How to complete this task
Only the lines from the one that contains "The image size is (800, 686)." to the last line below, both included, should be transcribed. Pictures stay out of the copy.

Stored records

________________

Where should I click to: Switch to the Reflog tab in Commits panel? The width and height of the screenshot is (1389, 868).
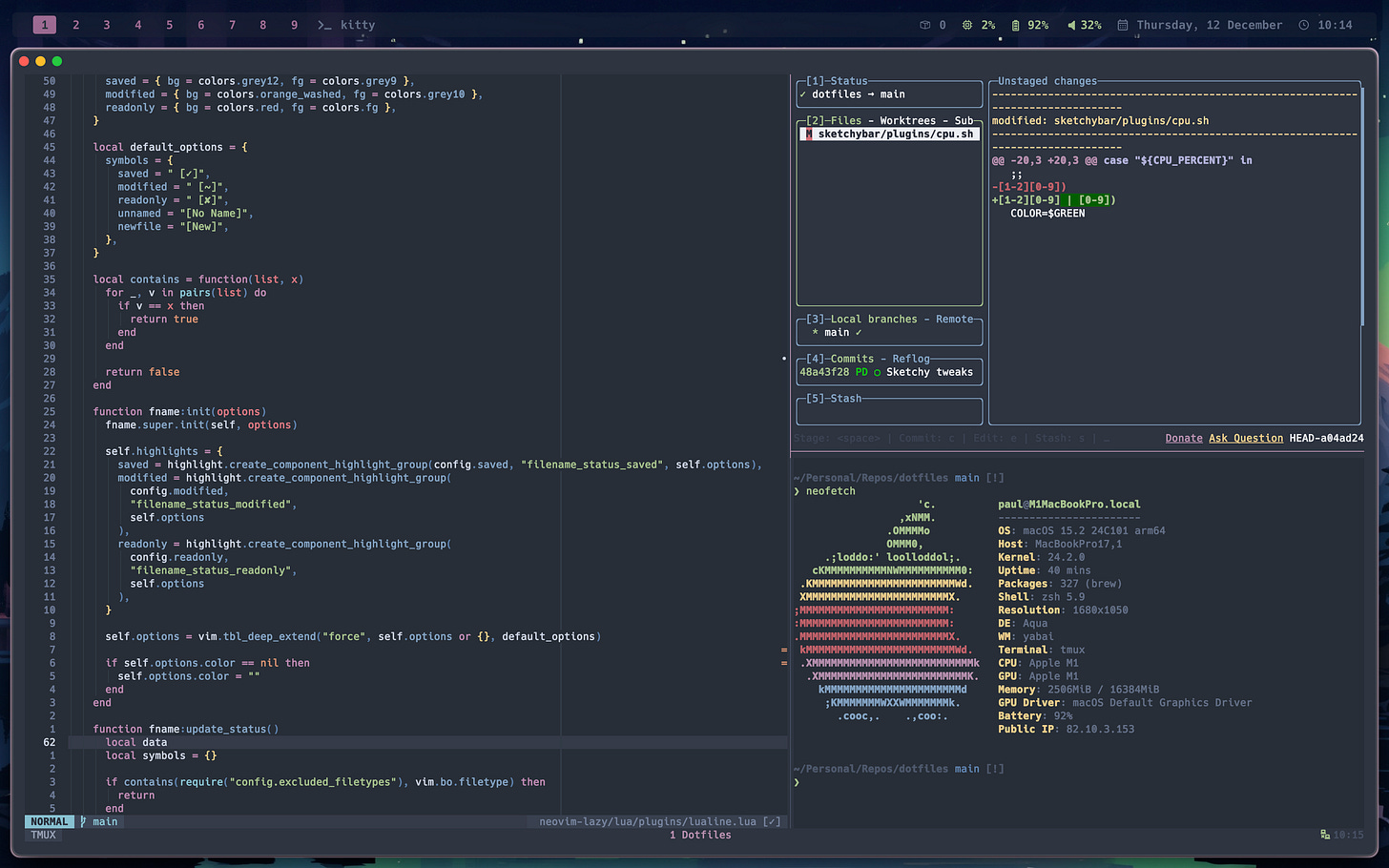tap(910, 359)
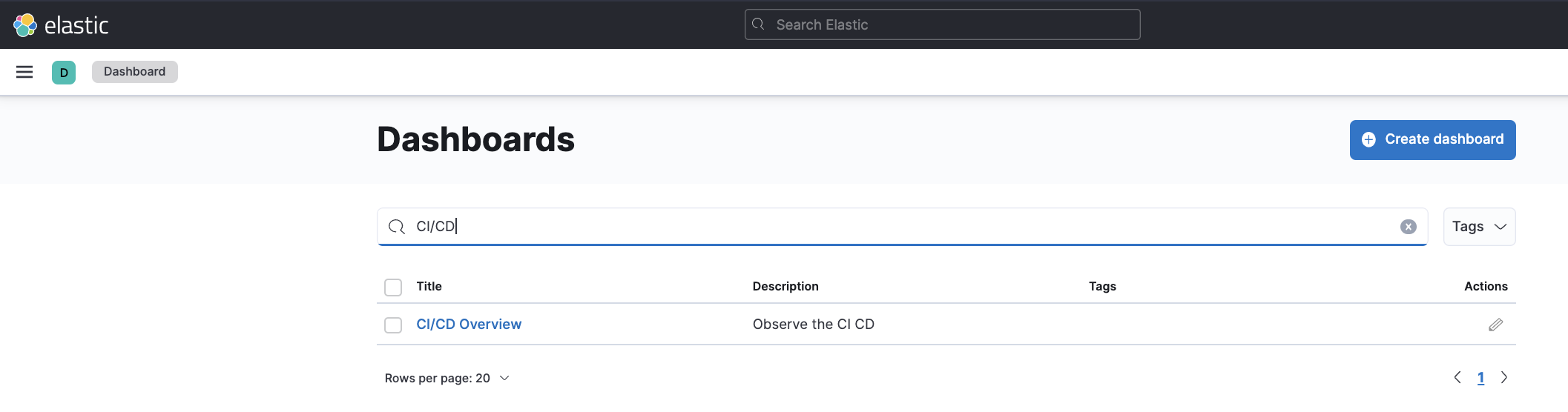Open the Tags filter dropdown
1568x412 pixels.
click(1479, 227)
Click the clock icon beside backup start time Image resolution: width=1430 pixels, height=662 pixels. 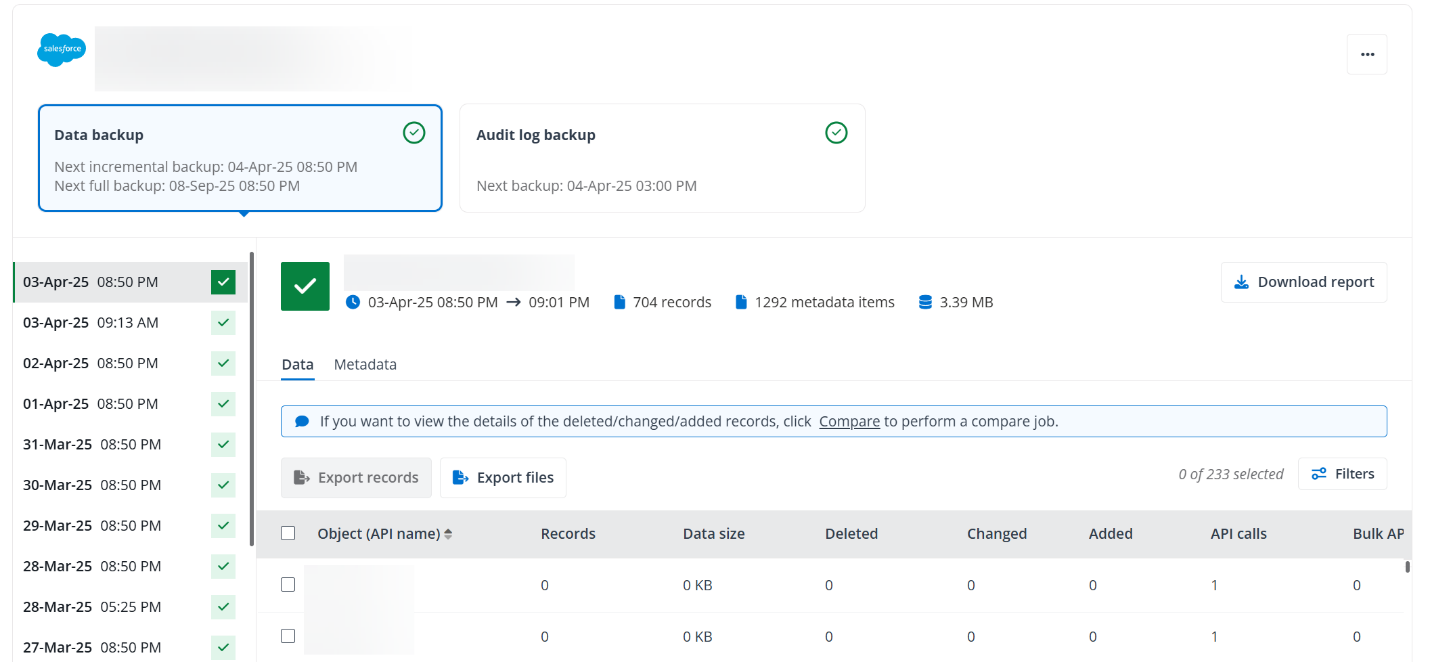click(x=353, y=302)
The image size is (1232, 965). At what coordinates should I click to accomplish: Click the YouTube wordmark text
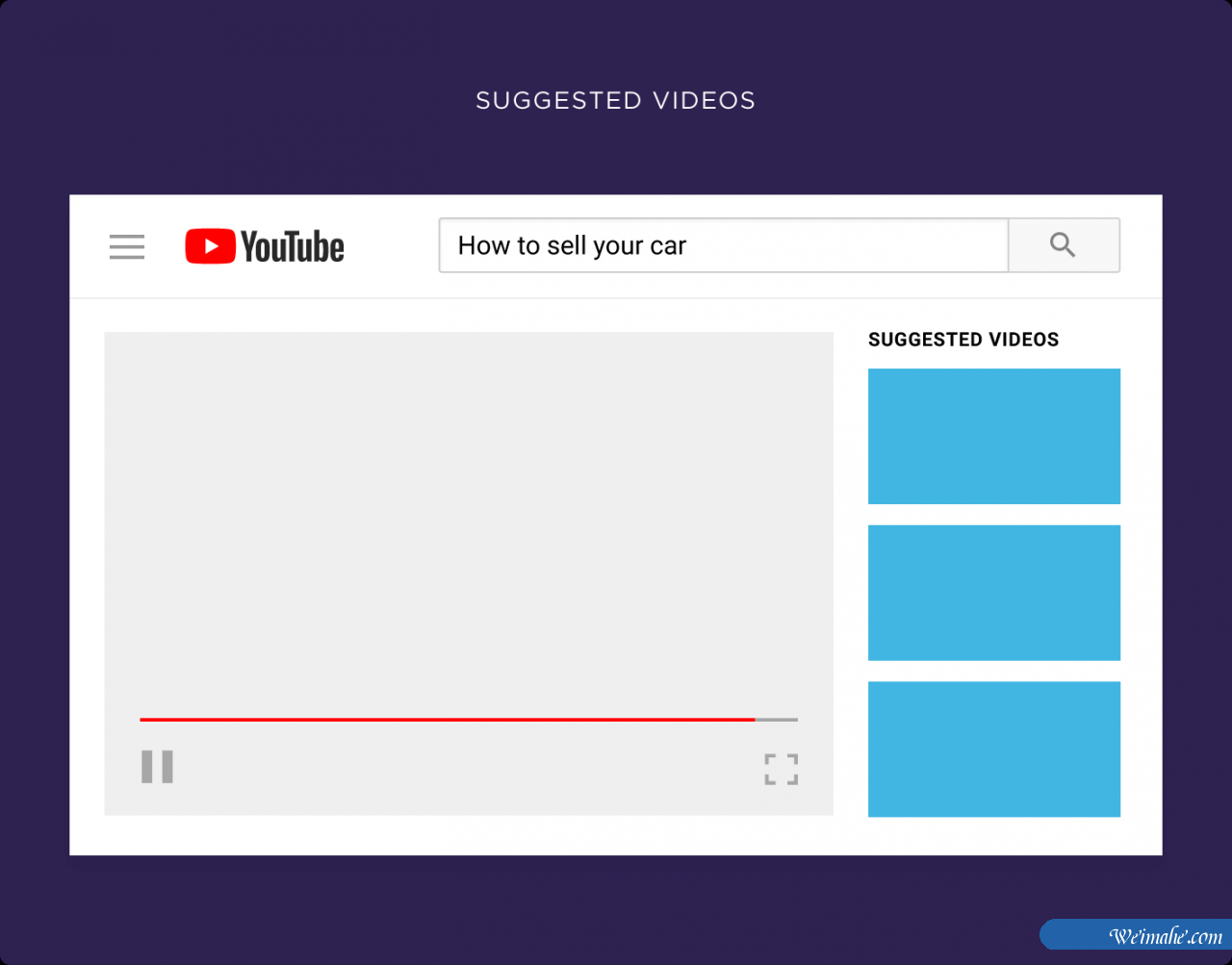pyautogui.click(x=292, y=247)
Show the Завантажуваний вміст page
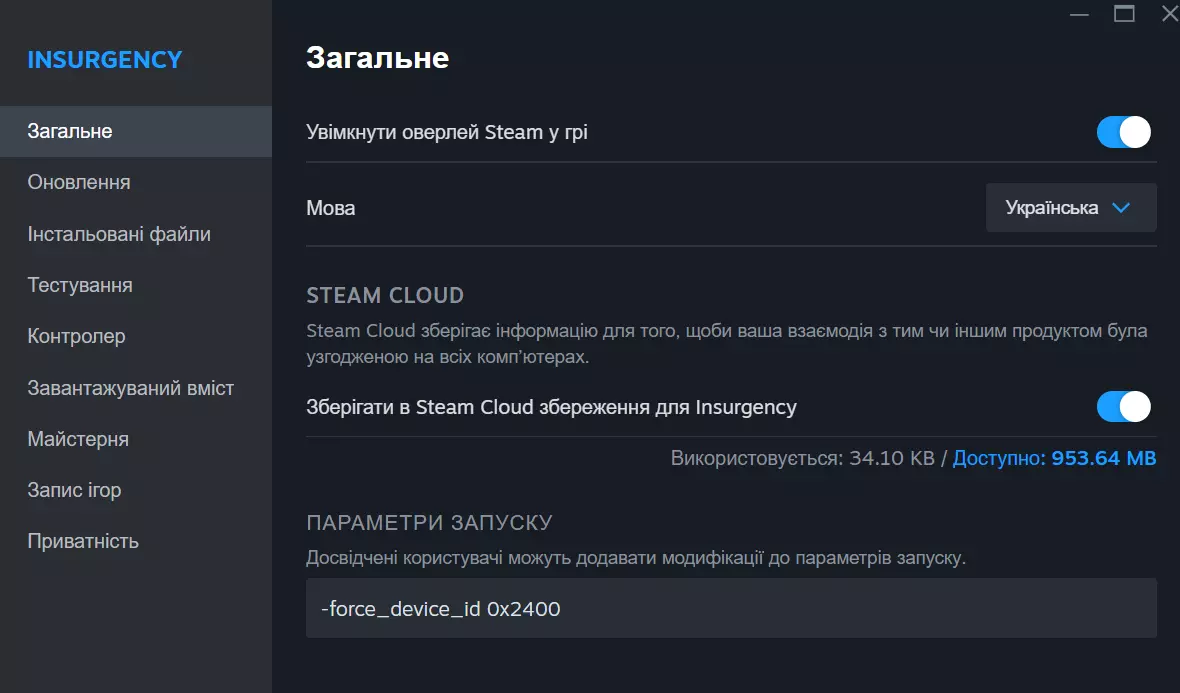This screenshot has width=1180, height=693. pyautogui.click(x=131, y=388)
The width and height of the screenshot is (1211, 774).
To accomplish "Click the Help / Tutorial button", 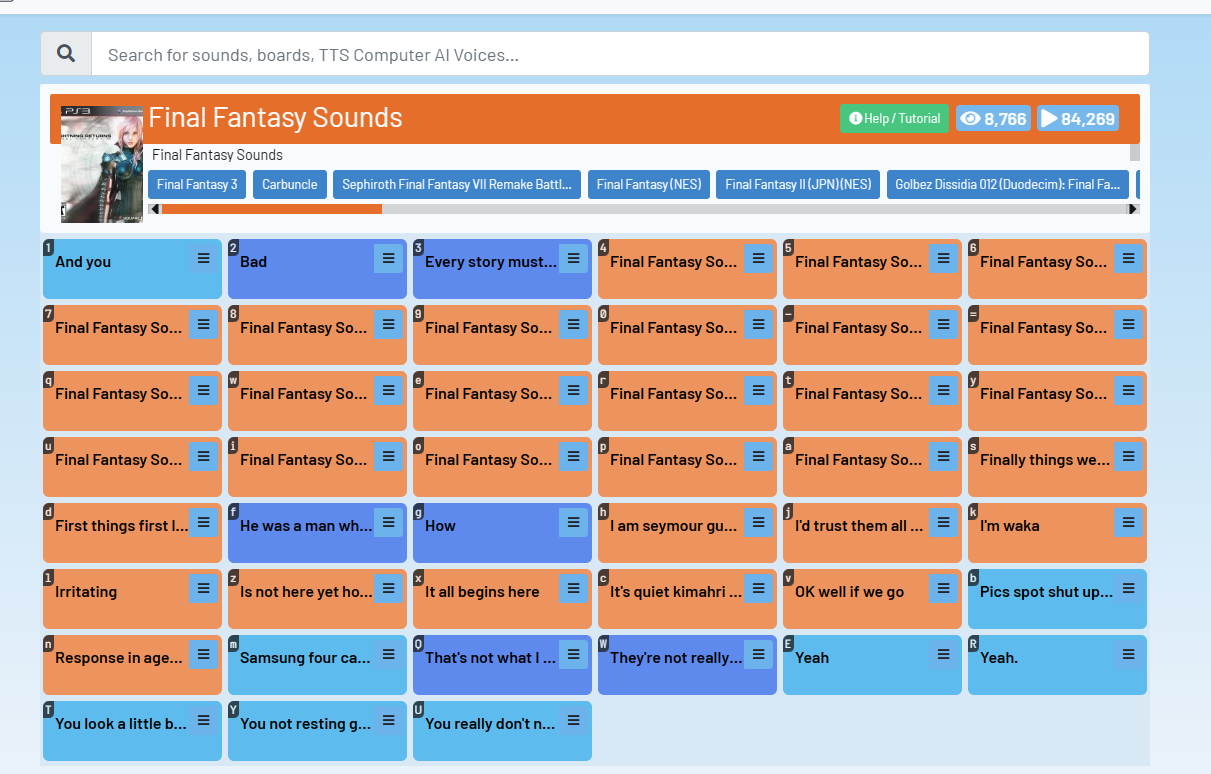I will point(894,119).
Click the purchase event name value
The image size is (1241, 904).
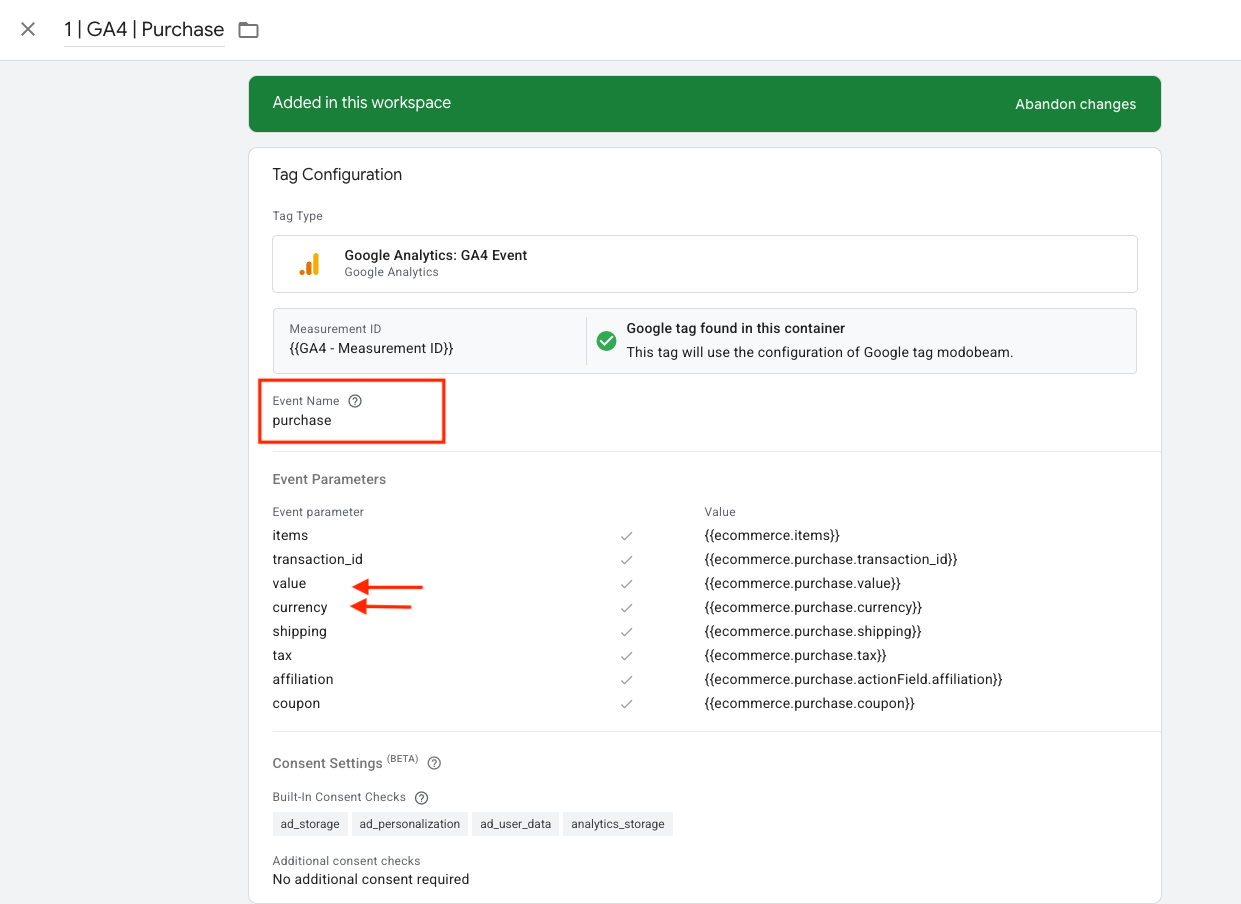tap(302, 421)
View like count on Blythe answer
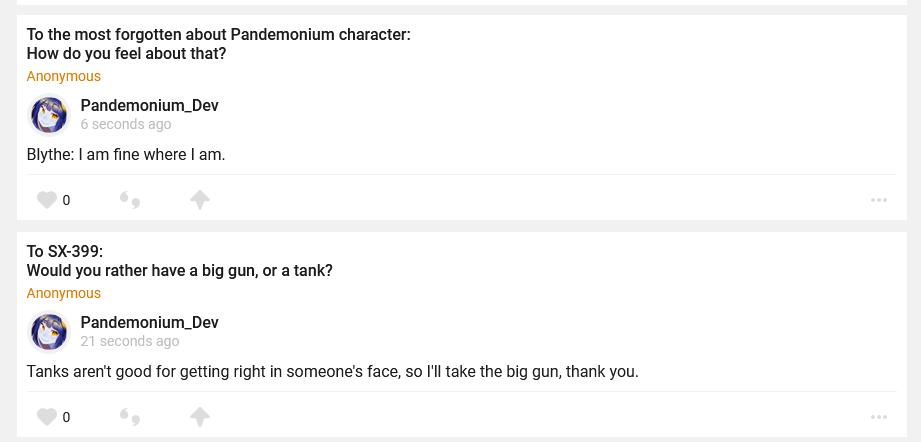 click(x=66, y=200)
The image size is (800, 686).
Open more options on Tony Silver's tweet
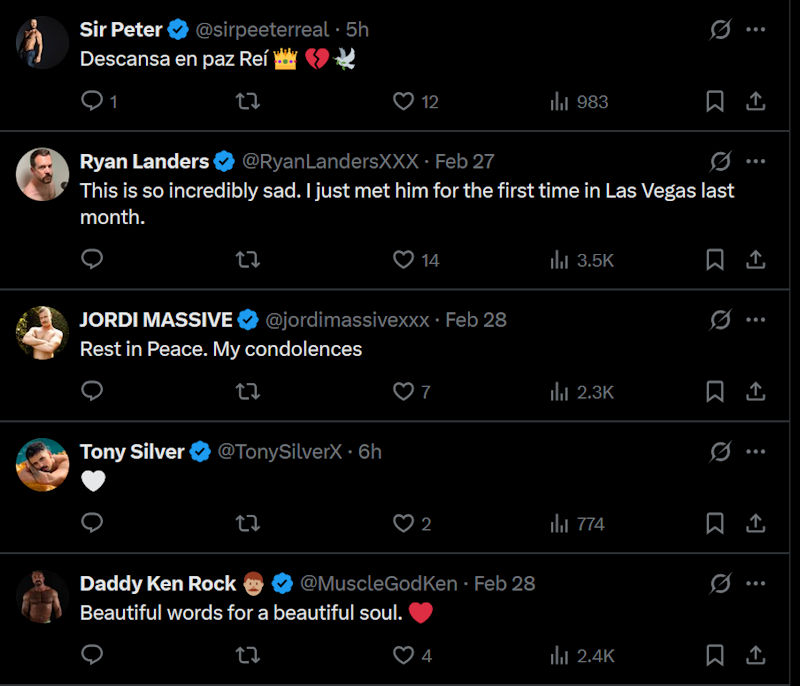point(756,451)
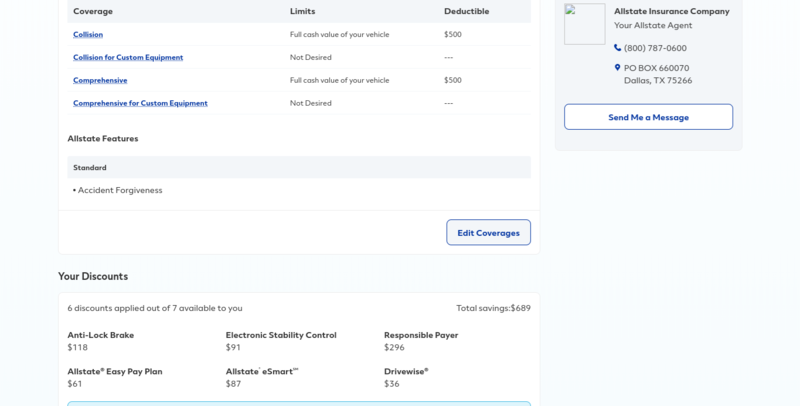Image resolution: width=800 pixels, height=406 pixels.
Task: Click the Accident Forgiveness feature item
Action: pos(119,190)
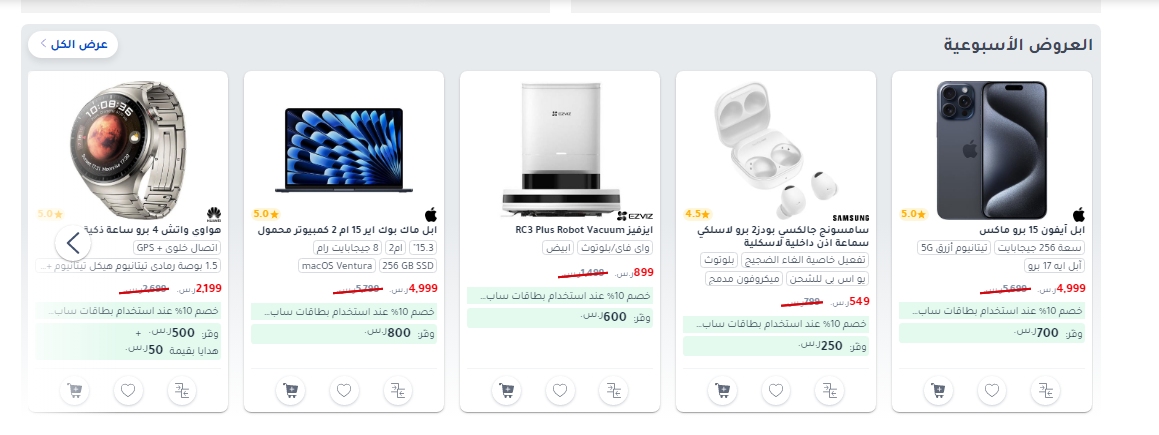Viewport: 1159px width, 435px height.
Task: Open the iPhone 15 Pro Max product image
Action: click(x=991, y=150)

________________

Output of the exercise
The image size is (800, 686).
Open more options on Tony Silver's tweet
point(756,451)
Image resolution: width=800 pixels, height=406 pixels.
Task: Click the Accident Forgiveness feature item
Action: pos(119,190)
Viewport: 1159px width, 435px height.
Task: Open the iPhone 15 Pro Max product image
Action: click(x=991, y=150)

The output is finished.